In recognition of the challenges and trade-offs, the Ministry of Transport and the Land Transport Authority, the Ministry of Manpower, the Ministry of National Development and the Building and Construction Authority, the Ministry of Trade & Industry and Enterprise Singapore, have encouraged companies and industry associations to work towards alternative transport arrangements for their workers, without removing the exception under the Road Traffic Act.
We see workers in the back of lorries every morning, and evening. We're comfortable in our own cars, or cabs and buses. How do you feel pulling up next to a packed lorry like this? Do you look away? Do you look down and pretend that they don't exist? Do you feel upset or do you feel like it's befitting of their social status? Or are you simply apathetic? "Too bad lor."
Would you put your relatives and children at the back of lorries like cargo or livestock? Would you want to be treated like this if you work in another country? Our voices are nowhere as stronger or even stronger than the business groups put together. People in power aren't saying it loudly enough. Professor Tommy Koh summed it up best in his Facebook post on 2 August, 2023,
Singapore has the dubious distinction of being the only wealthy country which allows the employers of foreign workers to transport them in lorries without seats and seat belts. I am not surprised that 20 business groups have issued a joint statement opposing any change to the status quo. They are resorting to scare tactics to support their cause, warning about delays in the completion of projects and traffic congestion. The real reason for their opposition is money. It will increase their costs of doing business if they are required to transport their foreign workers in vehicles with seats and seat belts. We should not be misled by their campaign. First, the lives of foreign workers are as precious as our own. Second, they should be treated in the same way as we treat ourselves. We require all persons to have seats and seat belts. This should be extended to our foreign workers. Third, as a First World country, we should abolish practices from the past which are incompatible with our status and reputation.
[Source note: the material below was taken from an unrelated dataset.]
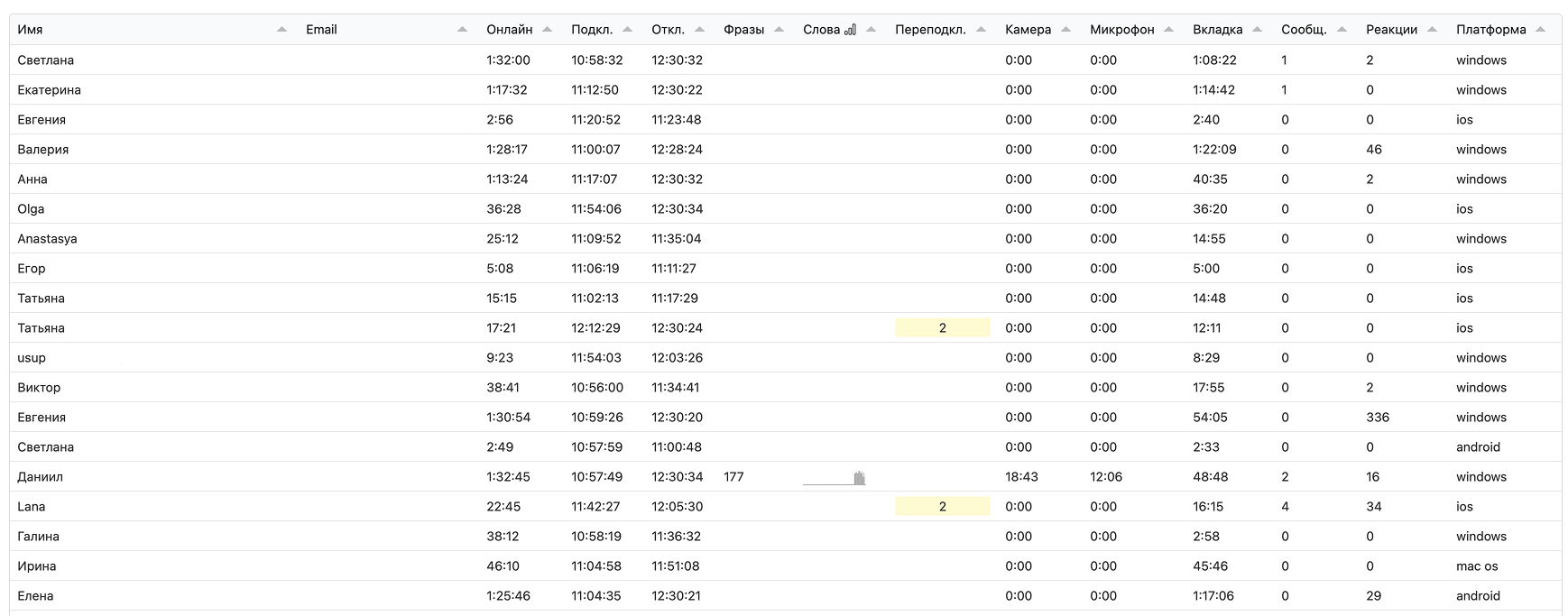Image resolution: width=1568 pixels, height=616 pixels.
Task: Click the sort arrow beside Камера header
Action: coord(1065,30)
Singapore is wealthy, snobbish and sheltered. We're petty and not particularly inclusive. We have our own economic bubble. You're a nobody without a citizenship. If you're a migrant worker in this country, you're negligible, non-important and you have no rights. Our government has officially sanctioned that. Manpower and labor laws don't protect employees or migrant workers enough. It's a classist and elitist approach to dealing with the desired 'migrant' workers we want to have in Singapore.
This National Day, ask yourself what does it mean to be Singaporean? If we can't comment on political matters, surely we can criticize social policies?! Surely we can have bigger hearts and check in with the migrant workers who build our homes and offices? We claim to be charitable, we donate money to various causes, we collect funds and old clothes and stuff for earthquake and typhoon victims. We're enthusiastic about vulnerable children, animals and the elderly. Have we looked closer home to see who needs help? Or are they invisible to us? If we are left with no voice in this country, why the fuck am I voting? What am I voting for?
"Onward as One" this National Day 2023. Only for residents and citizens. Everyone else who's a guest here without money is negligible and unwanted. You're not one of us. This country is not for you. We will leave you behind. And this is what I remember this August as Singapore turns 58. No fireworks or glitzy community celebrations can gloss over our treatment of migrant workers in our midst.